Does the deal pencil under conservative assumptions? We underwrite every potential acquisition under base, downside, and stress scenarios. A deal that only works under aggressive assumptions about rent growth, exit cap rate compression, or perfect tenant retention is a deal we flag as risky. A deal that works under realistic base assumptions and remains acceptable under reasonable stress is a deal worth pursuing.
Does the asset fit the buyer's actual objectives? A stabilized net-lease industrial deal might be a good deal in absolute terms but a bad fit for a buyer who needs current income above what the deal produces, or who needs appreciation exposure the deal can't deliver. We try to match opportunities to clients rather than push deals that we have access to.
Are the structural risks understood? Tenant concentration, lease rollover timing, insurance reset exposure, deferred capital, environmental questions, title issues — each of these is something we'd want addressed before recommending a buy, not after closing. Buyers who want to move fast sometimes resist this, but the right answer is to slow down and do the work.
Is the financing real? A deal that doesn't have a clear path to financing — at terms the buyer's underwriting actually relies on — isn't a deal yet. We discourage clients from going hard on contracts before financing is at least informally validated by a lender who's seen the actual deal.

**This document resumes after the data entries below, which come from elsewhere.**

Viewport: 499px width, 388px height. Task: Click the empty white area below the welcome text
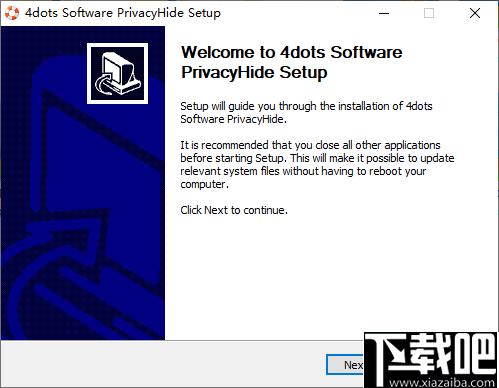point(330,273)
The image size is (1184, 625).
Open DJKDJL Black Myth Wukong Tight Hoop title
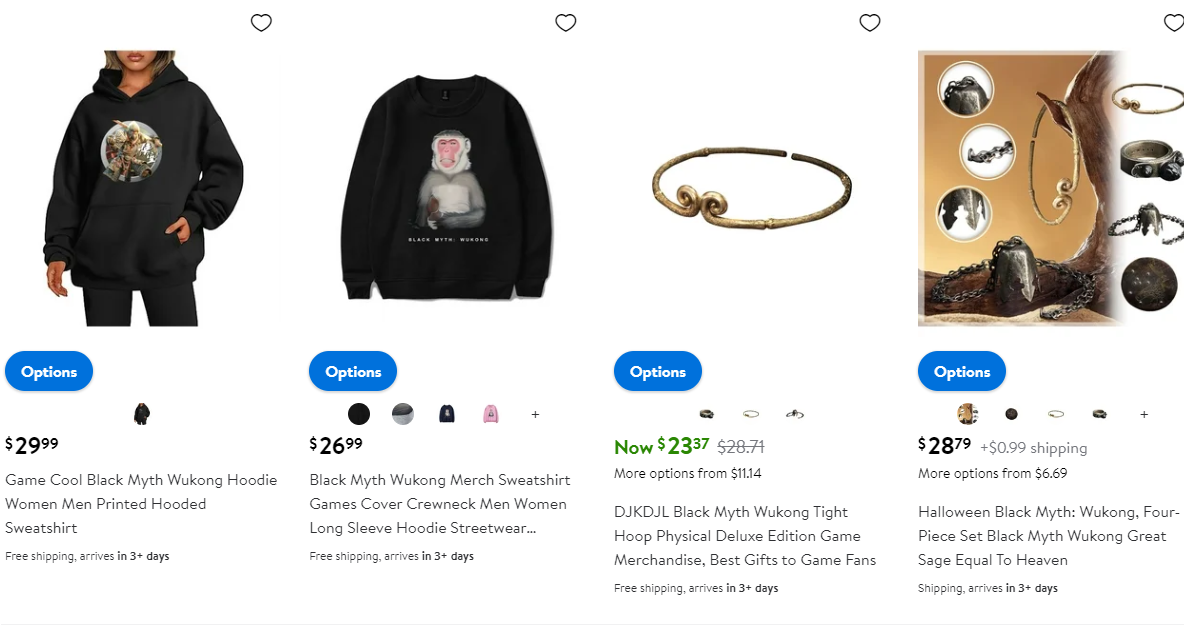coord(745,536)
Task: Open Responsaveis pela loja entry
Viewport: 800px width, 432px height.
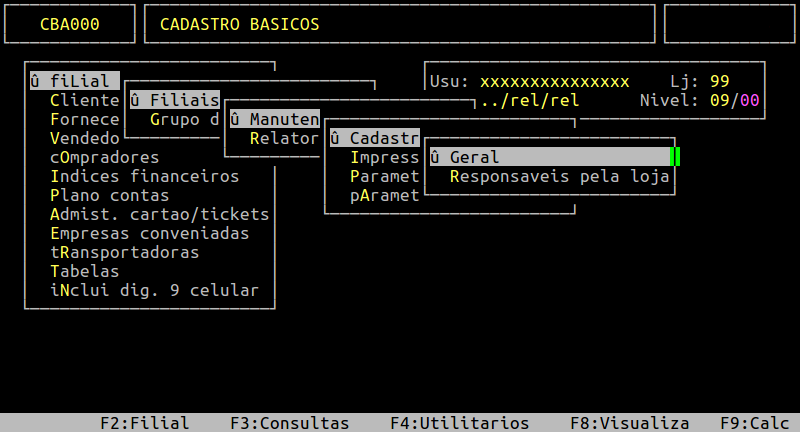Action: [x=560, y=177]
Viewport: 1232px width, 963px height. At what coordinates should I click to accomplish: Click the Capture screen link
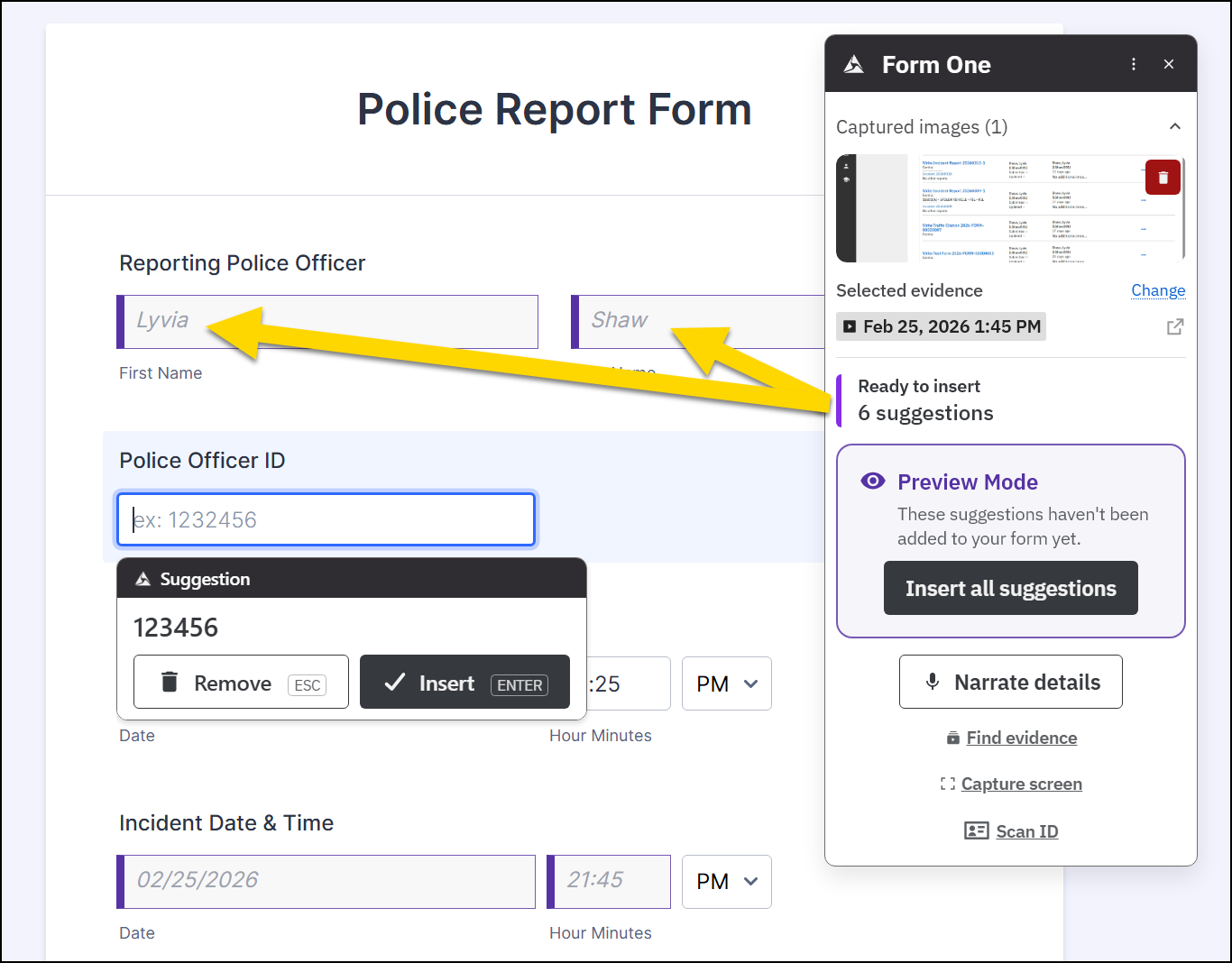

In the short term, applying these criteria costs us listings and acquisitions we could otherwise pursue. Owners who don't want to hear that their price expectation is high go elsewhere. Buyers who want a quick green-light on a deal they've already decided to do find us slower than competitors who'll just process the transaction.
We're comfortable with that trade because of what it produces over time. Owners who get an honest read on price tend to come back when they're ready to transact realistically — sometimes years later, often with more than one property to discuss. Buyers who get cautioned away from a marginal deal and watch us catch real risks in their next acquisition tend to bring more of their work to us. Other professionals — accountants, attorneys, lenders — who watch us decline business that would have hurt our clients tend to refer the kinds of clients we want to work with.
Reputation is the longest-running asset in this business, and it's built one disciplined decision at a time. The decision to take a listing only when the assignment is winnable. The decision to recommend a buy only when the deal stands up to honest scrutiny. The decision to walk away when the answer should be no.
If you're an owner considering a sale, expect us to do a real opinion of value first — and expect us to tell you honestly where the market is, even if it's not where you'd hoped. We'd rather have that conversation early than discover it together six months into a listing that isn't moving.
If you're a buyer or considering an acquisition, expect us to underwrite under conservative assumptions and to flag risks clearly. The job isn't to talk you into the deal. The job is to give you the analysis you need to decide whether the deal is worth doing.
If we don't think we can serve you well, we'll say so. That happens sometimes. Better to say it before the engagement than discover it during one.